# SELECTED PASSAGE:

-- begin --

Bitcoin’s recent price rally has shifted to a sideways meander, possibly taking cues from gold’s drop from record highs.
The cryptocurrency is trading in the general range of $11,600–$11,900 for the fourth straight day.
Meanwhile, the precious metal is trading near $1,988 at press time – down 4.2% from the record high of $2,075 reached on Friday.
Both assets have recently developed a relatively strong positive correlation.
As such, gold's decline may have applied the brakes to bitcoin’s rally from lows near $9,000.
Gold (above right) rallied from $1,800 to $2,075 in the three weeks to Aug. 7.
Over the same period, bitcoin rose from $9,100 to a peak of $12,118.
As a result, the one-month correlation between the two assets has strengthened to a record high of 68.9%, as noted by data source Skew.

-- end --

# EXTRACTED MATERIAL:
-- begin --

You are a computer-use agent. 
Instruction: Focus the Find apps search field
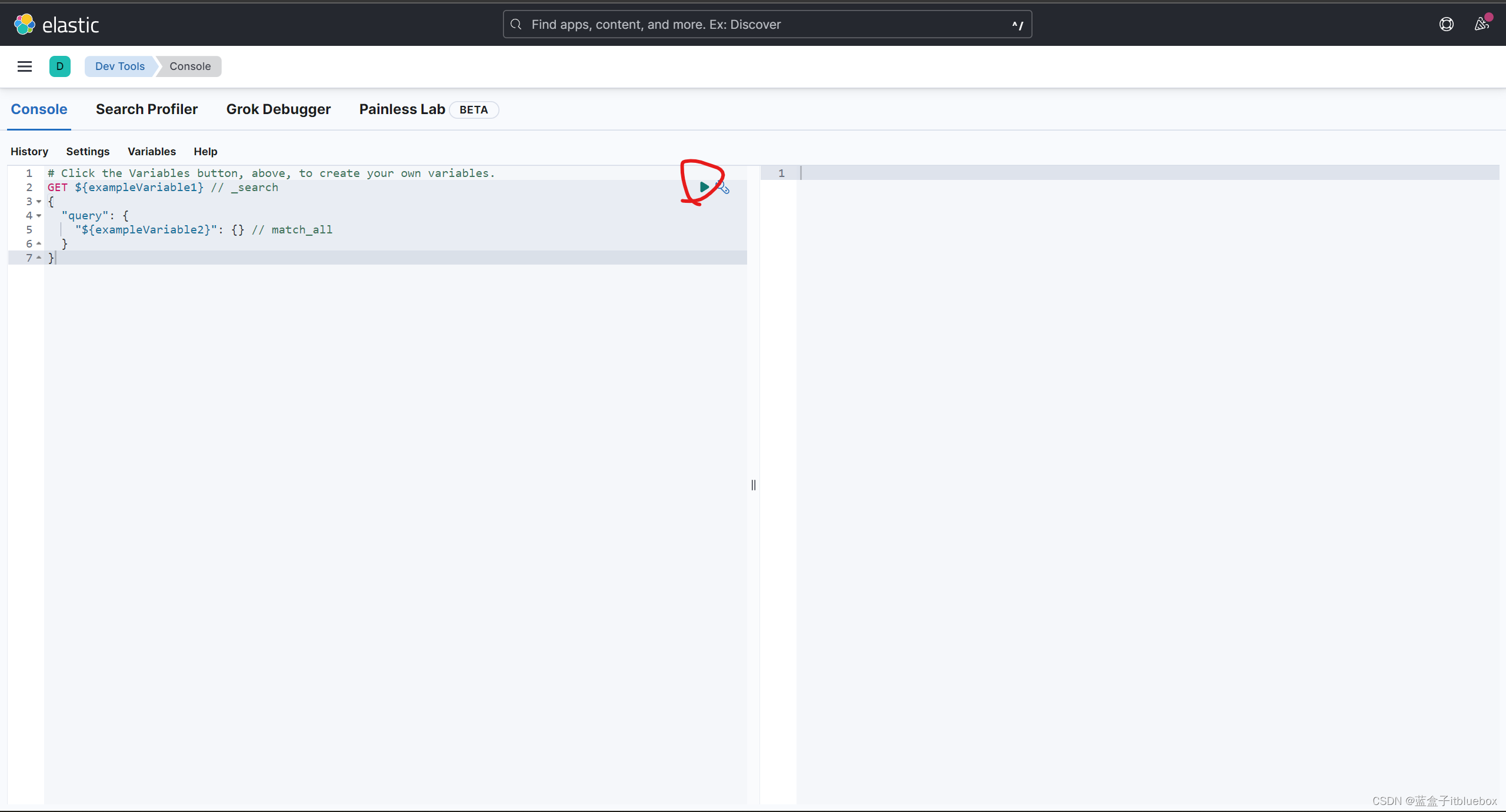(765, 25)

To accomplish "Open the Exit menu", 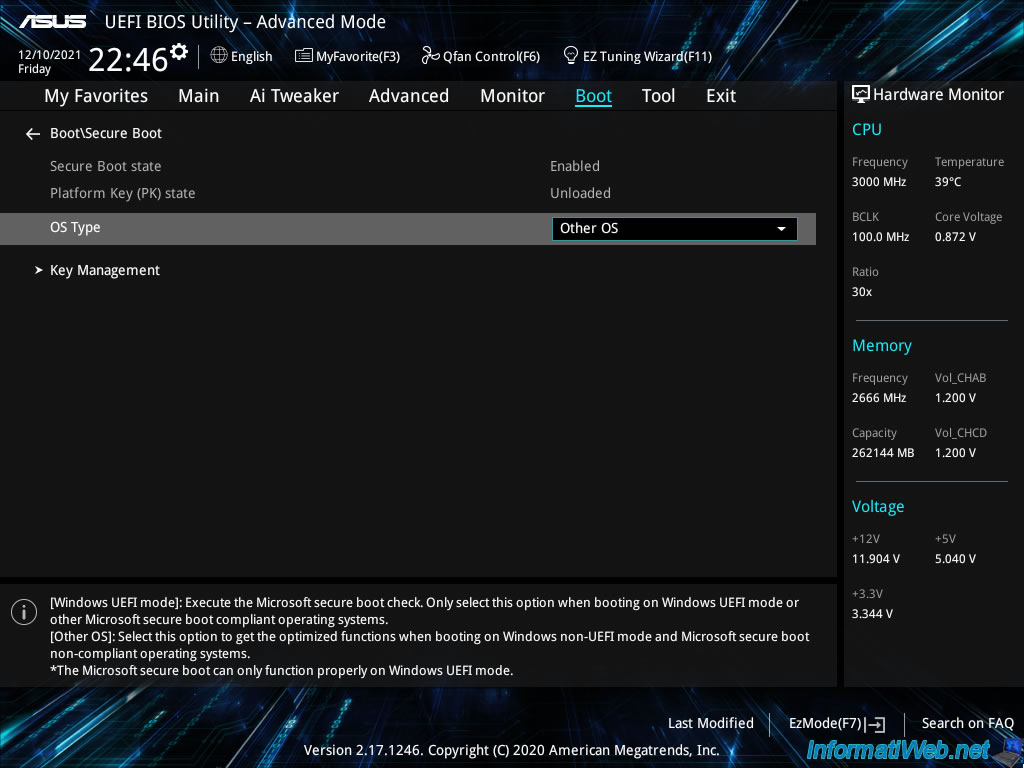I will [720, 96].
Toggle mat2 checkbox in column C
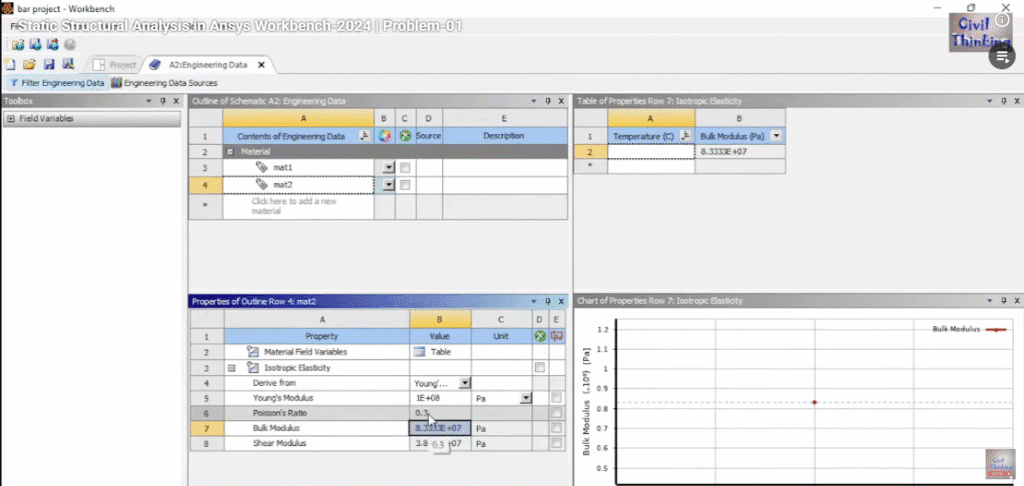The image size is (1024, 486). pos(405,185)
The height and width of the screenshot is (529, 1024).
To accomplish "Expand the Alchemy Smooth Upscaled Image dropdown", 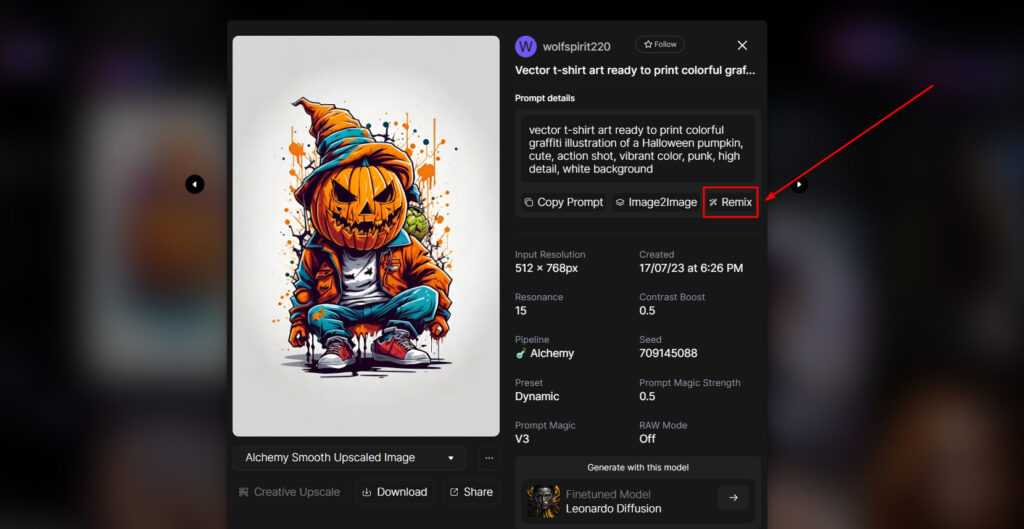I will 349,458.
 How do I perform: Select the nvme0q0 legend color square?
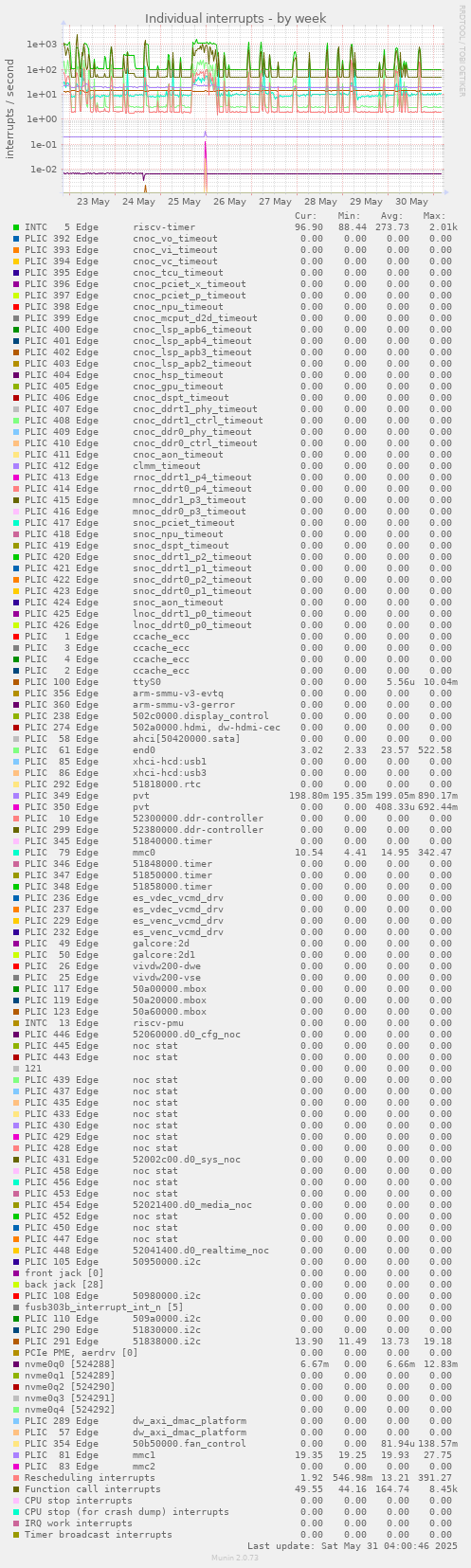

-- end --

# STATED PROBLEM:
From the bitcoin and gold passage, copy word for word the stretch that begins at "As such, gold's" and stops after "peak of $12,118.".

# RESULT OF THIS EXERCISE:
As such, gold's decline may have applied the brakes to bitcoin’s rally from lows near $9,000.
Gold (above right) rallied from $1,800 to $2,075 in the three weeks to Aug. 7.
Over the same period, bitcoin rose from $9,100 to a peak of $12,118.